L’expo analyse les objets d’art de l’islam, comme cette céramique Iznik, et les compare au travail de Cartier.
© Christophe Dellière / MAD Paris

Qu’évoquent les bijoux Cartier? Des stars. Des panthères. Des arabesques mauresques. Pardon? Oui: l’art de l’islam représente depuis plus de 120 ans une des principales sources d’inspiration du joailler parisien. Afin de le mettre en lumière, l’exposition "Cartier et les Arts de l’islam" prend ses quartiers au Musée des Arts Décoratifs de Paris. Un moment, elle a failli s’intituler "Cartier et l’Orient", ce qui montre à quel point le sujet est sensible, d’autant plus que l’accusation d’appropriation culturelle n’est jamais loin.

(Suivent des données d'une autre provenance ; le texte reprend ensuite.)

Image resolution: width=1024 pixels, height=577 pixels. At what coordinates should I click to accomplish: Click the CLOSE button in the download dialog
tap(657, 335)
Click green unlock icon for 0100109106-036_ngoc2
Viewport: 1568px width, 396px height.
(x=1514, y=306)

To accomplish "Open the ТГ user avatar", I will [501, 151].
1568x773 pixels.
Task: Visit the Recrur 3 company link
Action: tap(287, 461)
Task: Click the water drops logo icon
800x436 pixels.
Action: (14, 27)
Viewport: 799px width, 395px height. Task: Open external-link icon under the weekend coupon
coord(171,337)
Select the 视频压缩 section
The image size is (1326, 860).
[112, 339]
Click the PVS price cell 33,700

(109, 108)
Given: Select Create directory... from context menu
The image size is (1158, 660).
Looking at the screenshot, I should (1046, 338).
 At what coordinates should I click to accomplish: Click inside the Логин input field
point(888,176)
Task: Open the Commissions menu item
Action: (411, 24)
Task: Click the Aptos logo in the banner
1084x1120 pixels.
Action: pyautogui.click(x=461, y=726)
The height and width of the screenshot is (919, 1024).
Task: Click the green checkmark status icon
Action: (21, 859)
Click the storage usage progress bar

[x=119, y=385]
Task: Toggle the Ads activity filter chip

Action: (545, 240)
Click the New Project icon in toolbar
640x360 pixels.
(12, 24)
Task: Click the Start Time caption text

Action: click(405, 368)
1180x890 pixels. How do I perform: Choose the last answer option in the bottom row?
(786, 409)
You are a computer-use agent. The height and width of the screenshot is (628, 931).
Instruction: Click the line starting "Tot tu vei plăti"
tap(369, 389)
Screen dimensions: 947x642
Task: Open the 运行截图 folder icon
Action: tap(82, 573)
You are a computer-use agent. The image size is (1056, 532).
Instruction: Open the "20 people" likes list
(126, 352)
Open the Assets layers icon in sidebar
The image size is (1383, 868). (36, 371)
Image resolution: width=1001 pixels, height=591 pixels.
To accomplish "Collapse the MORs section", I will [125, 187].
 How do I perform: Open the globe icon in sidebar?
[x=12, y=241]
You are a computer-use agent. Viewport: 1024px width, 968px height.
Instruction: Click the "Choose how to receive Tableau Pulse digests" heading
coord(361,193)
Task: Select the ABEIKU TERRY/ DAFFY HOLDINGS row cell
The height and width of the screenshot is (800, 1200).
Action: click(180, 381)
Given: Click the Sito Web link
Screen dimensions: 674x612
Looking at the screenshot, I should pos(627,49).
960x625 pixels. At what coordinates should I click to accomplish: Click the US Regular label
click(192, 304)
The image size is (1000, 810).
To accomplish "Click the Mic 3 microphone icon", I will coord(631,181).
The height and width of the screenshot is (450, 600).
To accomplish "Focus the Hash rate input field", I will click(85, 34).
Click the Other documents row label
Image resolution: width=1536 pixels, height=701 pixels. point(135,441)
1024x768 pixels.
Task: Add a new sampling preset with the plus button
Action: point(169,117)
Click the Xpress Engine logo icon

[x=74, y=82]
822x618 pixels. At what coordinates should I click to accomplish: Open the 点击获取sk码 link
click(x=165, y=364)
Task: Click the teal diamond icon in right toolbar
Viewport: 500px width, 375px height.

"Le thème de l’exposition n’a jamais été sujet à controverse: seul le titre a suscité quelques discussions. Certains avaient suggéré de remplacer islam par Orient, mais j’ai balayé l’idée. Les arts de l’islam sont présents de l’Andalousie à l’Inde, du Maroc au Pakistan, de l’Afghanistan au Bangladesh, de la Turquie à l’Iran, de l’Alhambra au Taj Mahal. Autrement dit, une région beaucoup plus large que ce qu’on qualifie d’Orient. D’ailleurs, tous les musées d’histoire de l’art parlent de "département des arts de l’islam", comme au  Louvre ou au British Museum. C’est exactement ce dont il s’agit: d’arts de l’islam. Pour moi, il n’y a aucune dimension politique", affirme Pierre Rainero, qui a rejoint Cartier en 1984. Il occupe le poste de directeur de l’image et du patrimoine de la maison et c’est donc lui qui définit l’orientation de Cartier et ce qui s’inscrit ou non dans son ADN.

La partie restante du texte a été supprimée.